>> START

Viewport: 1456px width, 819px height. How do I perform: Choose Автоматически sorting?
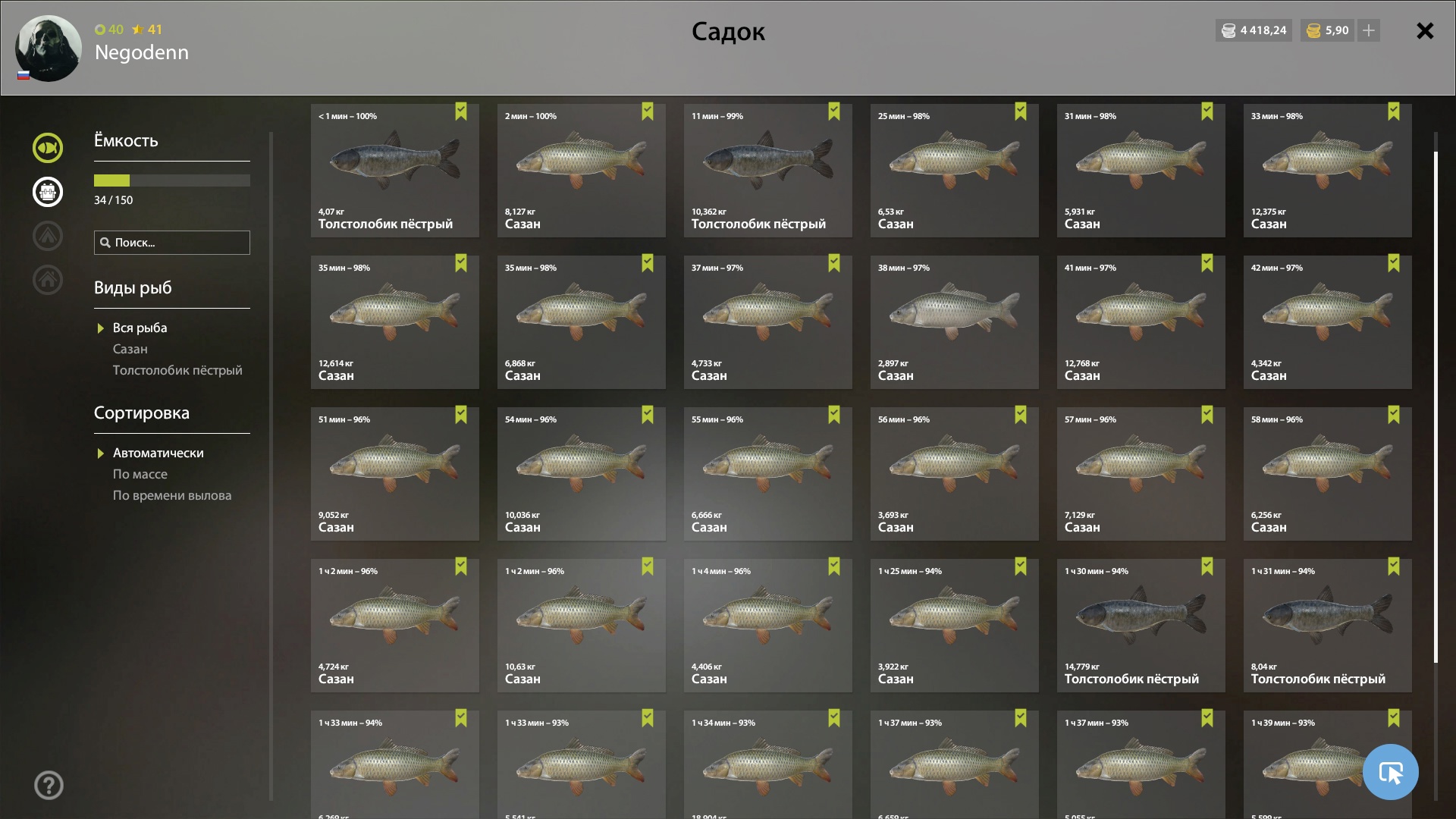pos(158,453)
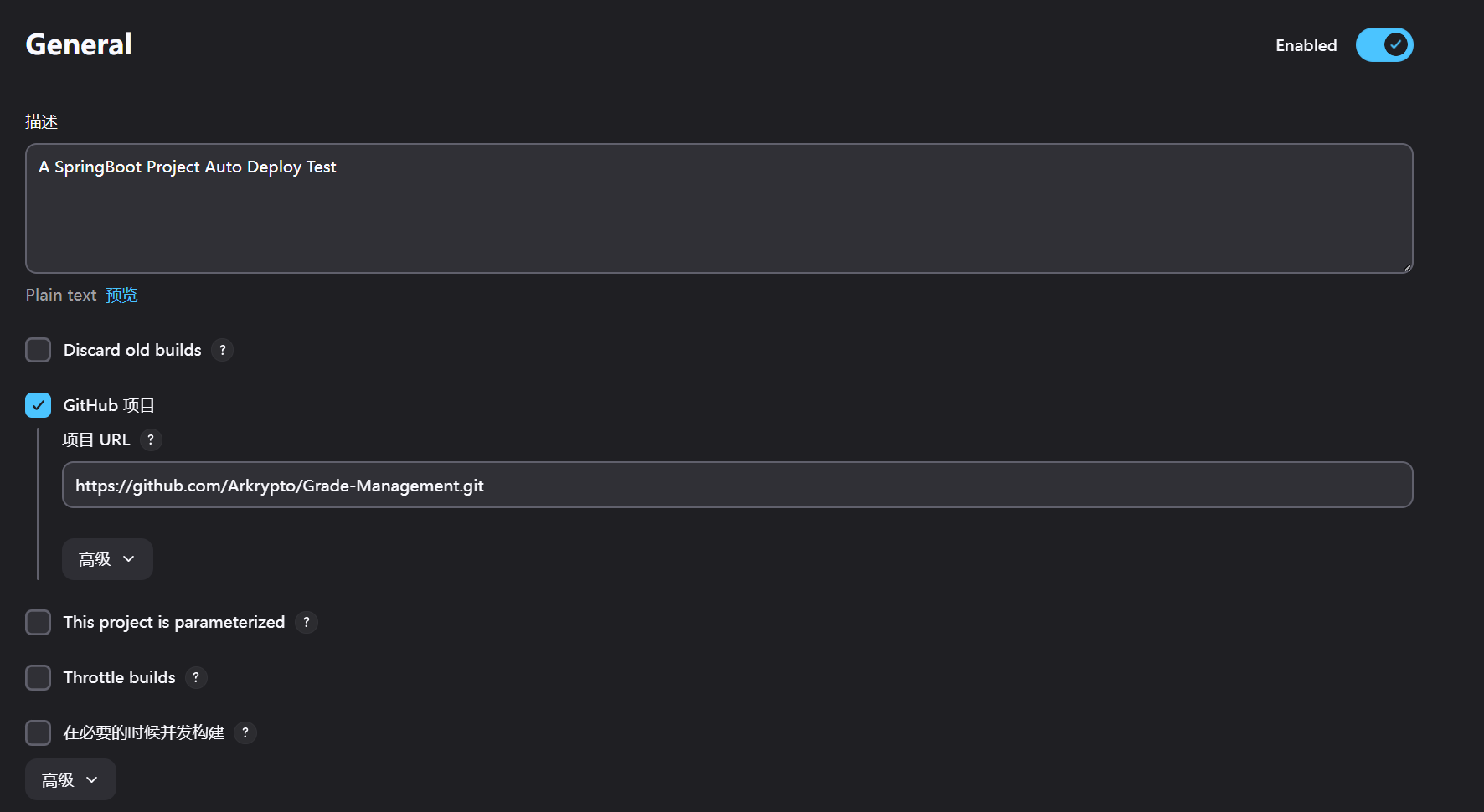Click the Discard old builds label
The image size is (1484, 812).
click(x=132, y=350)
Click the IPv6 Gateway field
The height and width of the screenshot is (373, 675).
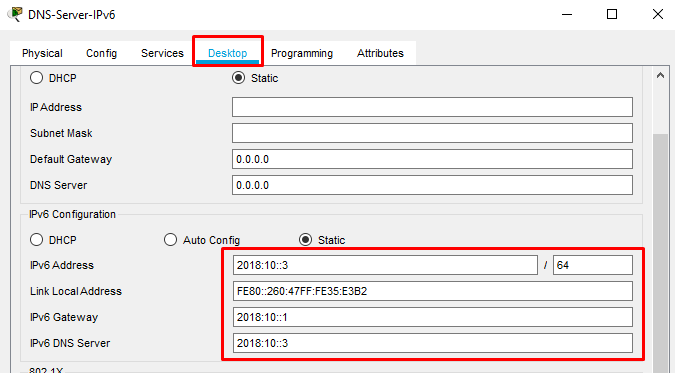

>> END

### What to do
Please retype all of the records above word for word, leaving out the pictures.

### Complete response
Viewport: 1456px width, 819px height. How do I perform: Choose Автоматически sorting?
pos(158,453)
Click the Discard old builds label
The image size is (1484, 812).
click(x=132, y=350)
Click the IPv6 Gateway field
The height and width of the screenshot is (373, 675).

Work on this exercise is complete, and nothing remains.